> **BLOC DE TEXTE**:
# Emac ou Power G4



## mc-ready (7 Juillet 2003)

Au risque d'ouvrir un nouveau debat, pour ceux qui me connaissent, c'est bien , sinon sachez que durant 2 mois j'ai hesité a prendre un Emac, j'ai attendu la baisse des prix , la seule chose qui me bloquait, c'etait de savoir si ma camera numerique ( samsung D70-D70i Dv out) etait bien compatible avec imovie, final cut, etc...or je suis allé y a quelque jours au darty avec ma cam pour la brancher sur l'emac et sur imovie, mais quand on la essayé , l'ecran est resté bleu et cela marquait "camera deconnecté".
Dans le salon video num , on ma dit que ma cam netait surement pas compatible, donc autant dire que dans ce cas , jai attendu 2 mois pour rien car si elle n'est pas compatible, ca sert a rien que j'achete un ordi.
Mais d'autres me disent que c pas possible que ma cam ne soit pas comptible, elle date de lannee derniere , et elle a le DV donc on doit pouvoir la brancher.
Alors si quelqun a reussi avec une samsung D70, quil me le dise, se serait gentil.
Et en 2eme j'aimerais poser une autre question.
Le G5 arrivant , je pense qu'une baisse des prix va se faire sentir sur les power G4, alors jaimerais dune part savoir si quelqun a des infos sur les Power G4 et leurs prix , et j'aimerais savoir si iDVD est uniquement compatible avec le super drive interne livré en serie avec les macs ou si iDVD peut fonctionner avec un super drive externe que je placerais dans une tour G4.

> **DONNÉES**:
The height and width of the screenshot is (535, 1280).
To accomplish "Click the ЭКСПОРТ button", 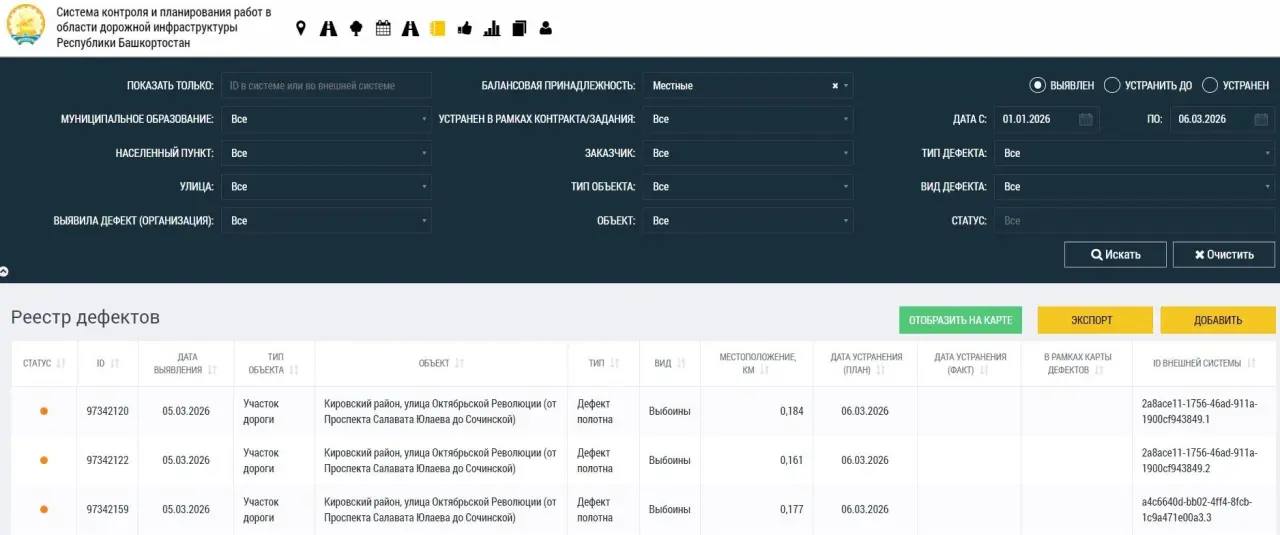I will coord(1091,320).
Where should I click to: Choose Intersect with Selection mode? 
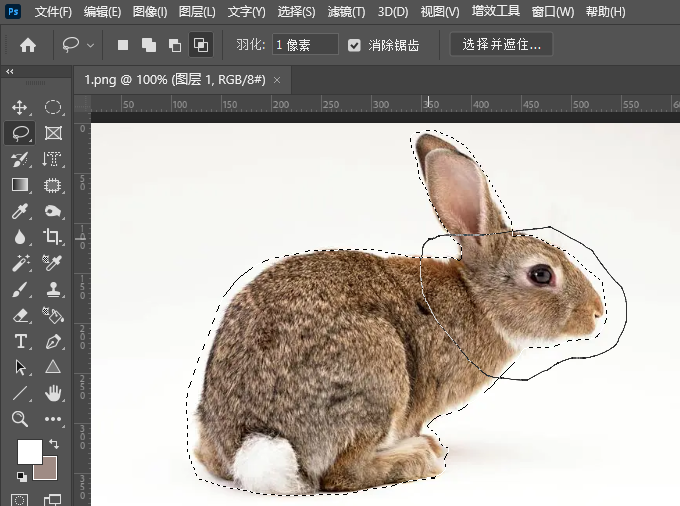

> **CONSIGNE**: D'après le bloc de texte, combien de temps a duré l'hésitation de mc-ready à prendre un eMac ?

> **RÉPONSE**: Elle a duré deux mois.